EXERCISE INSTRUCTIONS:
Please reproduce, character for character, only the stretch of records from the line containing "Image resolution: width=1176" through the line containing "The height and width of the screenshot is (819, 1456).", both ends included.

EXERCISE DATA:
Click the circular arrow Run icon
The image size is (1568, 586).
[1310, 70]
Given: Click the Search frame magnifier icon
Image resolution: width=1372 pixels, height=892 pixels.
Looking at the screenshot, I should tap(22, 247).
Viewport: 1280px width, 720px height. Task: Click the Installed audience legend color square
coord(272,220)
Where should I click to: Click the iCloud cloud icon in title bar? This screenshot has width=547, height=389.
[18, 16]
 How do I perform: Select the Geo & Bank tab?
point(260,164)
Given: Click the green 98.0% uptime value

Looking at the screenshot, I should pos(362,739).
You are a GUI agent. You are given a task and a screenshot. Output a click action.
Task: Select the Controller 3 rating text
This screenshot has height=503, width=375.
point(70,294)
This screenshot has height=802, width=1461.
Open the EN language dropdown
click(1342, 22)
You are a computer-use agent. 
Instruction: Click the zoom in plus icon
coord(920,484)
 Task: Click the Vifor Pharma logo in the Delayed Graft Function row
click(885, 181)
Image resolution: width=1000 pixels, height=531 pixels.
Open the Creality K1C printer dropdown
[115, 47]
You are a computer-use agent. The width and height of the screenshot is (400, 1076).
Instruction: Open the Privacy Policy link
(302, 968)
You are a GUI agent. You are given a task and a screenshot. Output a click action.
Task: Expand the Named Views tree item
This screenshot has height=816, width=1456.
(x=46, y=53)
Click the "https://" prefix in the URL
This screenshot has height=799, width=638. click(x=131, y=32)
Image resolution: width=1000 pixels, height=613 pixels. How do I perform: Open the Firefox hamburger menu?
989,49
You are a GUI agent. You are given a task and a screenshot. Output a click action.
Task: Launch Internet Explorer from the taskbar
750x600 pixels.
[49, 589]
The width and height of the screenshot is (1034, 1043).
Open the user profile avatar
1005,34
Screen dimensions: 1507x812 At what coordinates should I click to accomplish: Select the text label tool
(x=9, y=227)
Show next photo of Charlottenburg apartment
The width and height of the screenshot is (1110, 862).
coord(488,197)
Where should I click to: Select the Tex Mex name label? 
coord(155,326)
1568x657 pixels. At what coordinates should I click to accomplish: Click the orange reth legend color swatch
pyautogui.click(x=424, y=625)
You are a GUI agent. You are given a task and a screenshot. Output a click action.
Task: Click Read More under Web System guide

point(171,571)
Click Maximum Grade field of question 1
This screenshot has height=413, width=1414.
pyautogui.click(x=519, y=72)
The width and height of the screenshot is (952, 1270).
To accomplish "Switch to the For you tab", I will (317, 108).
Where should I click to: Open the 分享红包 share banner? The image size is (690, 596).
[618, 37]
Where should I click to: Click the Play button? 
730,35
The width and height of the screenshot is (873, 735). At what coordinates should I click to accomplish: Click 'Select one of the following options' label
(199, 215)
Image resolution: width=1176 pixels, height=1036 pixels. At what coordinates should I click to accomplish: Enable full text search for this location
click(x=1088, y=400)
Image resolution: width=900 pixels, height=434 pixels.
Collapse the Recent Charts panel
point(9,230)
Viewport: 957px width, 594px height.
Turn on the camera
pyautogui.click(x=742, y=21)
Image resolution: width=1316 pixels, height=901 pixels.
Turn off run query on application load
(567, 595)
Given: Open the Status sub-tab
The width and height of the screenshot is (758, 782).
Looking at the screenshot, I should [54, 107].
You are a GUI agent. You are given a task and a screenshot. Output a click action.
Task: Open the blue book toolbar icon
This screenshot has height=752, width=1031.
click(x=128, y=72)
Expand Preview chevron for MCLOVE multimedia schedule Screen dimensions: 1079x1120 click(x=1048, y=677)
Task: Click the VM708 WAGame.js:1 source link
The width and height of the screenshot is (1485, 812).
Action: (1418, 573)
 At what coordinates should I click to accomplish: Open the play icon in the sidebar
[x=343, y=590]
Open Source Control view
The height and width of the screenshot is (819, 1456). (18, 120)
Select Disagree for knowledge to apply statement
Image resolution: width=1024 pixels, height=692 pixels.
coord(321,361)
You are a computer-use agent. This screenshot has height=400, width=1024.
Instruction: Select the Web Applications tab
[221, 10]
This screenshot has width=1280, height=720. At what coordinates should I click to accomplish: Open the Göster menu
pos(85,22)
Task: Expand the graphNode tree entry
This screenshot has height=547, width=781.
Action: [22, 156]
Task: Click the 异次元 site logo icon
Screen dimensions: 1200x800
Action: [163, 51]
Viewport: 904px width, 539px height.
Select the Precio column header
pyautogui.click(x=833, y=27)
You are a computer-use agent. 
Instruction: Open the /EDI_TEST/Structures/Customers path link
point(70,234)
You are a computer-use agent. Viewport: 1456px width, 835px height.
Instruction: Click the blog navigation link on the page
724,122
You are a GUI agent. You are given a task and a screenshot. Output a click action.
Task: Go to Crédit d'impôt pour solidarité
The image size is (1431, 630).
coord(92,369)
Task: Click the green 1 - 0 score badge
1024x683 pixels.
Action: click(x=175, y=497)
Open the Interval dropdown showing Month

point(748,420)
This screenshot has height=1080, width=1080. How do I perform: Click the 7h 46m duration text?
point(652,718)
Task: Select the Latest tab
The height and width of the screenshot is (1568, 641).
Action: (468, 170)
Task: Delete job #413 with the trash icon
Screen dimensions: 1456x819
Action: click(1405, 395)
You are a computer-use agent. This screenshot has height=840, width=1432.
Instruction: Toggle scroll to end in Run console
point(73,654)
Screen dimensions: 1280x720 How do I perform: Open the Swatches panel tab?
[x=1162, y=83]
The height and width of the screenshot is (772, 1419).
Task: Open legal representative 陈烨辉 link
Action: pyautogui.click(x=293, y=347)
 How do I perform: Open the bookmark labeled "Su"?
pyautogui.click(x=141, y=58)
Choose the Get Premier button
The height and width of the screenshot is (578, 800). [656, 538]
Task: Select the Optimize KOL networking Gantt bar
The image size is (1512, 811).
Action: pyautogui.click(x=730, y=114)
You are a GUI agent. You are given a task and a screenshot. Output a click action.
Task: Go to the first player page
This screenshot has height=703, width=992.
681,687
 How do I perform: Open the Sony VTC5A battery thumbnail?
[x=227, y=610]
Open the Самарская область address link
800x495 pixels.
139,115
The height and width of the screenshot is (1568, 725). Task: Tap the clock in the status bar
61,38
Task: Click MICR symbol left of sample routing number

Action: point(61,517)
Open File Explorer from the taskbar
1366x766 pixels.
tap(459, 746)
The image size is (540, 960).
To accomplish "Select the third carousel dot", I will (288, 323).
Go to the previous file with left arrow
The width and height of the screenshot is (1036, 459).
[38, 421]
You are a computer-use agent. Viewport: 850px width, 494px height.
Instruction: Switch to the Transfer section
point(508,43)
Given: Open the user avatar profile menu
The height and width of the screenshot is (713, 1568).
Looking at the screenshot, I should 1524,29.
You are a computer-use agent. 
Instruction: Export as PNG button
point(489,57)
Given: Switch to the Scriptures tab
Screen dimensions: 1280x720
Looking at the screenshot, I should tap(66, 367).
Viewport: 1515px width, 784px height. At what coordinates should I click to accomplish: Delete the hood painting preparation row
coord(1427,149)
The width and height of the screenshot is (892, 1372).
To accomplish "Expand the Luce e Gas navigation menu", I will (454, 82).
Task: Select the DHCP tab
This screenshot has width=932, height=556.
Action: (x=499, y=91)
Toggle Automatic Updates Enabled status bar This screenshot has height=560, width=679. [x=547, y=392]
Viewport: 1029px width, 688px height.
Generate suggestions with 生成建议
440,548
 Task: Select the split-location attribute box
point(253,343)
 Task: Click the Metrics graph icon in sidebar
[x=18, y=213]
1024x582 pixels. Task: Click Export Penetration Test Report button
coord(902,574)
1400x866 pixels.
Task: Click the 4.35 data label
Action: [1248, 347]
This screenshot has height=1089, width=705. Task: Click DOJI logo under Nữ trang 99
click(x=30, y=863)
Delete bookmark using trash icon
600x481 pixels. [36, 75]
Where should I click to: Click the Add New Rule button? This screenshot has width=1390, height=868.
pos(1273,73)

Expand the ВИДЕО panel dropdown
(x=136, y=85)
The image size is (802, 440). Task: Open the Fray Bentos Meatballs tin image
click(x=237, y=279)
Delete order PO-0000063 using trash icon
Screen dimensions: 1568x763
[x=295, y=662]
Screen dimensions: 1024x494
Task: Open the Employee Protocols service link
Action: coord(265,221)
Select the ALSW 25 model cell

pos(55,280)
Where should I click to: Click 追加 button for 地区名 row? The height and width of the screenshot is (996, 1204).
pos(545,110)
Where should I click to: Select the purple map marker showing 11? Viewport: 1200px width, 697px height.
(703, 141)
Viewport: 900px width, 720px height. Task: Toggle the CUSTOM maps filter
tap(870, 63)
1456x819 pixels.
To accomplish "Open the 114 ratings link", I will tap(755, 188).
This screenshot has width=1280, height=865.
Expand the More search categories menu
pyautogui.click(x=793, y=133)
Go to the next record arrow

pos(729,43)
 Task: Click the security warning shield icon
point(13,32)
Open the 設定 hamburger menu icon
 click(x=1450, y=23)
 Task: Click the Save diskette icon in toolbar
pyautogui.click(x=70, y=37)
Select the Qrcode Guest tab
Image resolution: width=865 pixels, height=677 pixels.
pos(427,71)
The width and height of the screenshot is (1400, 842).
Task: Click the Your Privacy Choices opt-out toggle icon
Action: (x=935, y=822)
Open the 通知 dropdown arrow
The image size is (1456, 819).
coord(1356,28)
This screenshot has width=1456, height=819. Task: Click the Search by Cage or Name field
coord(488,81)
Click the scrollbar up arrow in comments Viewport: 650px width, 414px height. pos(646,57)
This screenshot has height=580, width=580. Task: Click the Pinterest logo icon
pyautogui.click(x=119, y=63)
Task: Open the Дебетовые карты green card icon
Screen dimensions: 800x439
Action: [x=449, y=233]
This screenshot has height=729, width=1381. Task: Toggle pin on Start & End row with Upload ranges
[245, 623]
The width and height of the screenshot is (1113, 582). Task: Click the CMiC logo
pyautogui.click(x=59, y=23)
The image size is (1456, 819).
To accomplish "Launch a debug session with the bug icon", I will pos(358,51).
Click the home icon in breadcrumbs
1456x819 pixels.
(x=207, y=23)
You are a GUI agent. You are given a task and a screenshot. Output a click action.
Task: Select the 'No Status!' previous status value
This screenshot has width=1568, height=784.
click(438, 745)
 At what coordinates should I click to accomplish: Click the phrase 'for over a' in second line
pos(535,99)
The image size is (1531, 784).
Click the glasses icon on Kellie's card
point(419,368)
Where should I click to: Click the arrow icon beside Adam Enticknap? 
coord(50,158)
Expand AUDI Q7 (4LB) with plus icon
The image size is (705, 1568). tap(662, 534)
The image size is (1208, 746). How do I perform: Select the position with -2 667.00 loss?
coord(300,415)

RESULT FOR THIS TASK:
Image resolution: width=1176 pixels, height=1036 pixels. At what coordinates should I click to accomplish: Enable full text search for this location
click(x=1088, y=400)
Image resolution: width=900 pixels, height=434 pixels.
Collapse the Recent Charts panel
point(9,230)
Viewport: 957px width, 594px height.
Turn on the camera
pyautogui.click(x=742, y=21)
Image resolution: width=1316 pixels, height=901 pixels.
Turn off run query on application load
(567, 595)
Given: Open the Status sub-tab
The width and height of the screenshot is (758, 782).
Looking at the screenshot, I should [54, 107].
You are a GUI agent. You are given a task and a screenshot. Output a click action.
Task: Open the blue book toolbar icon
This screenshot has height=752, width=1031.
click(x=128, y=72)
Expand Preview chevron for MCLOVE multimedia schedule Screen dimensions: 1079x1120 click(x=1048, y=677)
Task: Click the VM708 WAGame.js:1 source link
The width and height of the screenshot is (1485, 812).
Action: (1418, 573)
 At what coordinates should I click to accomplish: Open the play icon in the sidebar
[x=343, y=590]
Open Source Control view
The height and width of the screenshot is (819, 1456). (18, 120)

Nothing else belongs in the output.